This is a guest post for the Computer Weekly Developer Network written by Jason Knight in his role as Product Manager at OctoML – the company is known for its work bDevOps agility to ML deployment to enable developers and IT operations to build AI-powered applications.
Knight writes as follows…
We’ve all seen the surprising Exploits this modern machine learning is able to do this. But these are just the tip of the iceberg. The unsung heroes of machine learning models are the smaller models that make existing software work better – often much better – and enable new, smaller experiments that weren’t possible before.
But the difficulty of creating intelligent applications with the combination of machine learning and traditional software engineering still lies in a large amount of pain, sweat and tears.
This is largely due to the lack of stable and robust APIs for machine learning.
Bottlenecks and Technical Debt
Early traditional deep machine learning frameworks like Theano and Caffe were originally created to give data scientists APIs to define and then train models on example datasets. Deployment has often not even been considered or left in the background, as these frameworks were written by and for the academic machine learning community.
Later TensorFlow and later PyTorch increased the flexibility and capabilities available to data scientists and PyTorch’s close adoption of the Python interpreter and language as the primary ML API has allowed great advancements in ergonomics and flexibility for the data scientist.
But these benefits come at a cost. PyTorch’s Python-language-as-model-definition approach makes it difficult to send models to other stacks or production devices.
This contributes to the difficulties in bringing machine learning models from development to production. See this blog post telling a brief history of PyTorch compromises by creator Soumith Chintala, or the infamous and still very applicable google paper“Machine Learning: The High Interest Credit Card of Technical Debt” for a deeper dive into these trade-offs and challenges.
In order to deal with the resulting complexities of coupling Python code with the ML model definition, PyTorch code is often “thrown over the wall” from the development teams in organizations to the operations or production teams who are responsible porting, maintaining or deploying this code on APIs and production systems.
Does this sound familiar to anyone who has done software development before we had APIs to automatically test, provision, and monitor deployed software?
Enabling ML Developers
To accelerate the advancement of ML to power the intelligent applications of tomorrow, we need to make it easier for data scientists to deploy their own code by giving them tools to match their development APIs to production APIs, whether in the cloud or at the edge. .
The only way to achieve this is to create better abstractions (APIs) and platforms that still retain the flexibility that developers enjoy today, but also enable hardware portability and performance without the manual effort of porting/ of integration.
We are starting to see the first signs of this with libraries and tools that better encapsulate the complexity to allow users to do more with less. Examples of this include HuggingFace’s Transformer Library and BentoML.

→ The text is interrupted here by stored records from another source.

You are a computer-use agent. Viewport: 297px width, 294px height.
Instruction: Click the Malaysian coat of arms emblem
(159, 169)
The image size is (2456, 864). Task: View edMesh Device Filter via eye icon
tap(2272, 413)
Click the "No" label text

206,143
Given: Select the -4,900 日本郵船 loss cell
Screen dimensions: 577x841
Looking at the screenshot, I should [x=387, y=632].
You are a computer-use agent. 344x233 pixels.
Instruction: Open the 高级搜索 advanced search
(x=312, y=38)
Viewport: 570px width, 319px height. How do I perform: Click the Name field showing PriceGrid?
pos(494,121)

We are also seeing end-to-end machine learning platforms (AKA hosted ML API offerings). These platforms can be useful for people new to the space because they allow ML development APIs and ML hosted APIs to be more seamless by design, but it remains to be seen if they become the predominant way to do machine learning. An interesting historical data point to use for comparison is the classic SW engineering world where we’ve seen slight success for end-to-end development platforms like Heroku, but in general, software development today Today is still largely done on a mix of hosted and non-hosted solutions that are combined by teams in different ways.
Another possibility for how ML development APIs will be more closely aligned with production APIs is the rise of foundational patterns – a smaller set of large, flexible, community-created patterns. These fundamental models are distributed freely by a small set of sophisticated ML hubs and are then refined or designed quickly for a given purpose.
This could reduce ML engineering workflows enough to simplify the problem of aligning development APIs and production APIs. The distribution of flexible fundamental model building blocks also bears analogies to the rise of open source playbooks and APIs like the LAMP stack in early web programming, SQLite in embedded data storage, or MPI, and then later the Kubernetes API for distributed programming.
But only time will tell if consolidation around a smaller set of fundamental patterns (hence workflows and APIs) will outpace diversification as ML continues to grow and specialize.
What can ML developers do today?
For those of you building smart apps today, the name of the game is trying to avoid accidental complexity – as opposed to essential complexity – wherever possible. This is true for software engineering in general, but becomes even more important when adding ML to software, because the essential complexity of ML itself means you have even less to waste on your budget.
In practice, this means adopting (and building) the minimum number of new ML tools, API platforms, and services. And for those you adopt, make sure they have a limited scope, as the Unix philosophy teaches us of tools that serve unique purposes and simple APIs.
Over time, our software development and deployment APIs will continue to blend and expand enough to encompass ML just as they have grown to handle past innovations in software development before them.